>>>

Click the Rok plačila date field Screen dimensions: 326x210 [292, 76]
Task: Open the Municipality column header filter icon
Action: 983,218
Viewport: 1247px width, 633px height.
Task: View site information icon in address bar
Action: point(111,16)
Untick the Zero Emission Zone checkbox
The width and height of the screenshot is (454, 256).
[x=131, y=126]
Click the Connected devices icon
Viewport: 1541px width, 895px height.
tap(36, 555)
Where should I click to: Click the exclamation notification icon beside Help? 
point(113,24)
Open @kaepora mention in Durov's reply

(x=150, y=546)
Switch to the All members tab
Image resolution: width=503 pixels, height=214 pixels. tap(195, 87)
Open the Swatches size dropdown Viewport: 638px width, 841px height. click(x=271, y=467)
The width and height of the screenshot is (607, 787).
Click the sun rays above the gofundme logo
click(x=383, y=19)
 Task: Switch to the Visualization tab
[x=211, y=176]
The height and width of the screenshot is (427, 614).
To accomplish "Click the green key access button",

<<<

Assigned task ->
Repeat each record above precisely as written.

Problem solution ->
Click the Rok plačila date field Screen dimensions: 326x210 [292, 76]
Task: Open the Municipality column header filter icon
Action: 983,218
Viewport: 1247px width, 633px height.
Task: View site information icon in address bar
Action: point(111,16)
Untick the Zero Emission Zone checkbox
The width and height of the screenshot is (454, 256).
[x=131, y=126]
Click the Connected devices icon
Viewport: 1541px width, 895px height.
tap(36, 555)
Where should I click to: Click the exclamation notification icon beside Help? 
point(113,24)
Open @kaepora mention in Durov's reply

(x=150, y=546)
Switch to the All members tab
Image resolution: width=503 pixels, height=214 pixels. tap(195, 87)
Open the Swatches size dropdown Viewport: 638px width, 841px height. click(x=271, y=467)
The width and height of the screenshot is (607, 787).
Click the sun rays above the gofundme logo
click(x=383, y=19)
 Task: Switch to the Visualization tab
[x=211, y=176]
The height and width of the screenshot is (427, 614).
To accomplish "Click the green key access button",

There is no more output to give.